Added methods to filtertools module for computing linear predictions

from a stimulus and filter, and for performing basic reverse correlation
for computing filters from continuous responses. Added basic tests for
them as well.

Reverse correlation currently only supports 1D stimuli, and does not
correct for any correlations in the stimulus.

.gitignore

@@ -4,3 +4,4 @@ _build/
 *.egg-info/
 tags
 dist/
+*.swp

pyret/filtertools.py

@@ -7,10 +7,13 @@
 
 import numpy as np
 import scipy
+from scipy.signal import fftconvolve
 from numpy.linalg import LinAlgError
 from skimage.measure import label, regionprops, find_contours
 from functools import reduce
 
+from pyret.stimulustools import slicestim
+
 __all__ = ['getste', 'getsta', 'getstc', 'lowranksta', 'decompose',
            'filterpeak', 'smooth', 'cutout', 'rolling_window', 'resample',
            'get_ellipse', 'get_contours', 'get_regionprops',
@@ -219,7 +222,7 @@ def lowranksta(f_orig, k=10):
 
     # get out the temporal filter at the RF center
     peakidx = filterpeak(f)[1]
-    tsta = f[:, peakidx[1], peakidx[0]].reshape(-1, 1)
+    tsta = f[:, peakidx[-1::]].reshape(-1, 1)

## Data lines
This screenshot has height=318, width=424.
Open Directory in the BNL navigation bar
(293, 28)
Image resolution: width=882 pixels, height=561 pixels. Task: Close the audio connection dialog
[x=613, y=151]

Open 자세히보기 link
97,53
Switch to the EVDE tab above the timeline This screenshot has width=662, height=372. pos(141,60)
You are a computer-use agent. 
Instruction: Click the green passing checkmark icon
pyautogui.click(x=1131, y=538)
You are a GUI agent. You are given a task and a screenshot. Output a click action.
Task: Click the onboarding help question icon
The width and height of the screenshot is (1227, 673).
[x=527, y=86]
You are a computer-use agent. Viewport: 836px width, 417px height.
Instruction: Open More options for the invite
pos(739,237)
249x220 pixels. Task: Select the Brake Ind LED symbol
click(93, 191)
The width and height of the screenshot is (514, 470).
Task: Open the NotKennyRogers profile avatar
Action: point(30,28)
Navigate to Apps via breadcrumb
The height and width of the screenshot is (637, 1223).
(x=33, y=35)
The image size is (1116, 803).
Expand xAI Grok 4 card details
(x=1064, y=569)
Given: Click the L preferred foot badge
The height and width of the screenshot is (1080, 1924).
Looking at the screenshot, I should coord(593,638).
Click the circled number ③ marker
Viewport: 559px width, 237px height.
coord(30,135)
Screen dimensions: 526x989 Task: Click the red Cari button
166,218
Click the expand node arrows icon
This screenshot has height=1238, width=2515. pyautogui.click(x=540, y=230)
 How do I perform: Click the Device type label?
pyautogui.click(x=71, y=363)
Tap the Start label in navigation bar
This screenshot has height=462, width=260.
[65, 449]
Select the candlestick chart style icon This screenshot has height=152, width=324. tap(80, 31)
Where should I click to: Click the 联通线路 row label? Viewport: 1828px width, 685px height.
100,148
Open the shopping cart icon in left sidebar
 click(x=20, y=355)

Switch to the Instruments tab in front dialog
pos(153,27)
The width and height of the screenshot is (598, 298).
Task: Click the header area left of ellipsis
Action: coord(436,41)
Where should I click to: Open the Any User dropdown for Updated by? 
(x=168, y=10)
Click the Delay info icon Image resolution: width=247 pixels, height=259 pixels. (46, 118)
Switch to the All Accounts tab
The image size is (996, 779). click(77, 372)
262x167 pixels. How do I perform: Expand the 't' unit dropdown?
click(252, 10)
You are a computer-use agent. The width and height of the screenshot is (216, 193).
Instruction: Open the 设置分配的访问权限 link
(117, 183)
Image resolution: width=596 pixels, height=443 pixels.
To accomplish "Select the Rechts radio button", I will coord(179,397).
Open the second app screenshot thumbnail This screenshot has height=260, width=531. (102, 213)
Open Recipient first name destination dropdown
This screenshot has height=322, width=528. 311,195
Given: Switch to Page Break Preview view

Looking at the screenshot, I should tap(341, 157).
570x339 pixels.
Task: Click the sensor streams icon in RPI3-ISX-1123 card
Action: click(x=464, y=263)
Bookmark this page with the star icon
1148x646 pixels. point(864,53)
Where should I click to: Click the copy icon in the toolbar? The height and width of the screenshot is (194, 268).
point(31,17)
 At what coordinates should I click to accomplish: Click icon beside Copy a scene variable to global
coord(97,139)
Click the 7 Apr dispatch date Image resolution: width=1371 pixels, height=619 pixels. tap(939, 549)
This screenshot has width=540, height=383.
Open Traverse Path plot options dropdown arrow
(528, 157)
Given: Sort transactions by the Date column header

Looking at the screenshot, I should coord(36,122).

## Task description
Decide whether each statement agrees with the commit text above. Answer yes or no for each, and quote the words from that text that settle it.
1. The new reverse correlation works on stimuli of any dimensionality.
2. The change to .gitignore adds a pattern for files ending in .swp.
3. The filtertools module now imports fftconvolve from scipy.signal.

## Result of the exercise
1. No: "Reverse correlation currently only supports 1D stimuli"
2. Yes: "+*.swp"
3. Yes: "from scipy.signal import fftconvolve"